__SHORT EXERCISE__. Rewrite the entries from the line with "Click the TS再生ポート input field" through the end of the entries, substituting "overflow menu" for "three-dot menu" and changing nothing else, and leave the pictures out of your answer.
* Start SUPPLIED INFORMATION *
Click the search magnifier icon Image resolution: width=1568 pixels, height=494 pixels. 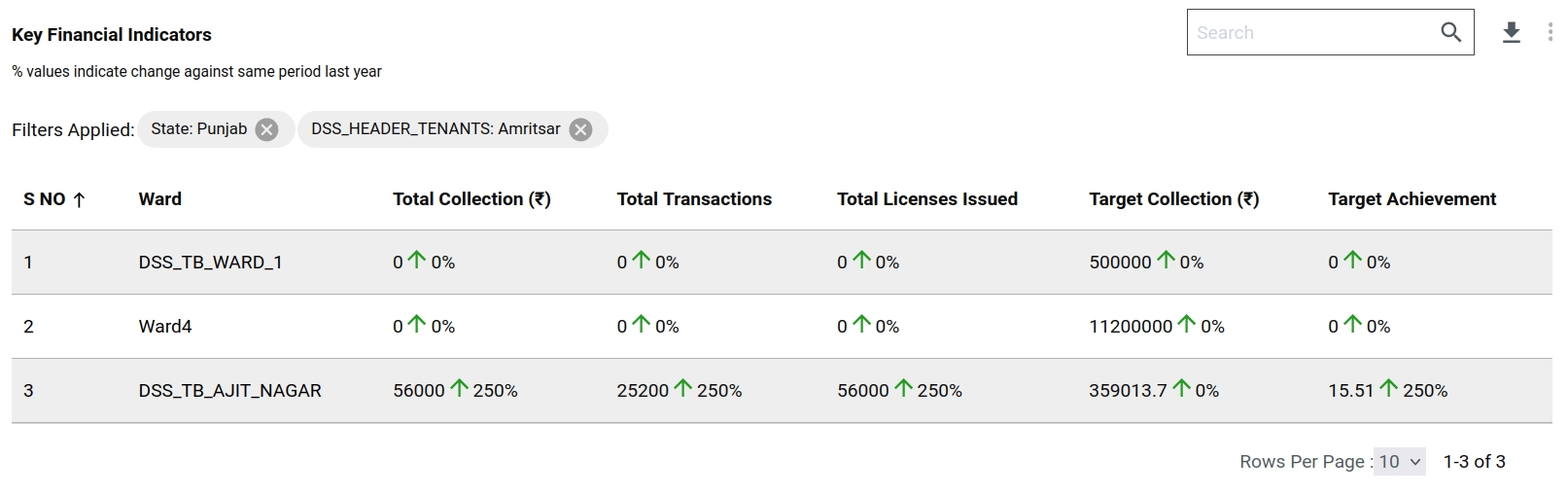pos(1450,32)
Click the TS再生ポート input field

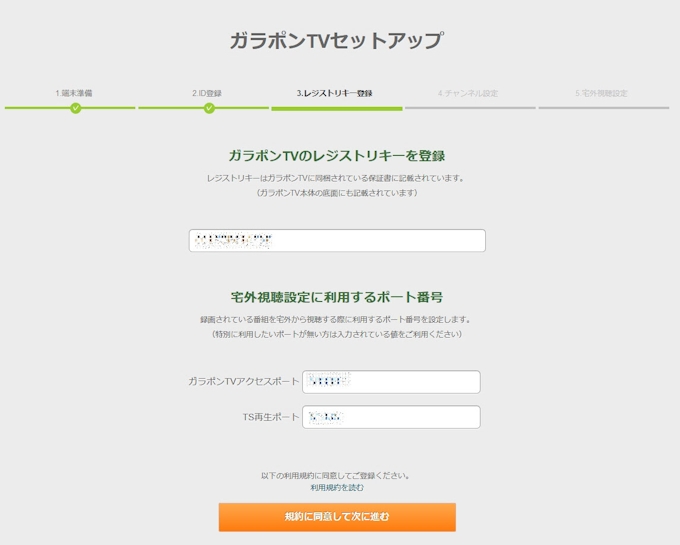391,417
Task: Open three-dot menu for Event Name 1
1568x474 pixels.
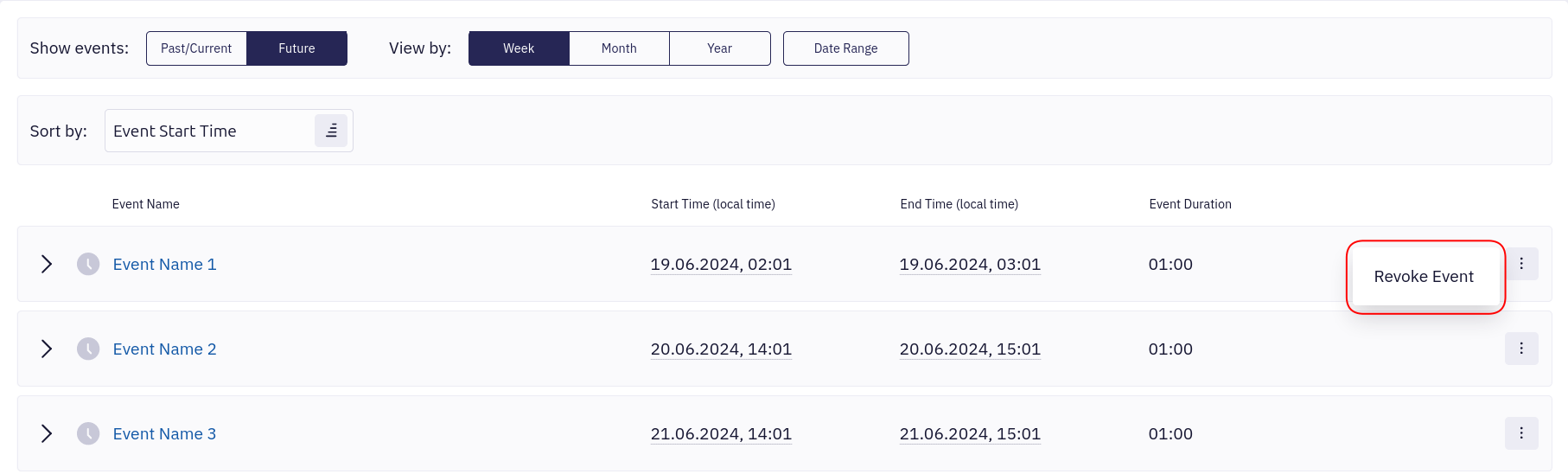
* End SUPPLIED INFORMATION *
__WRITTEN ANSWER__.
Click the TS再生ポート input field

391,417
Task: Open overflow menu for Event Name 1
1568x474 pixels.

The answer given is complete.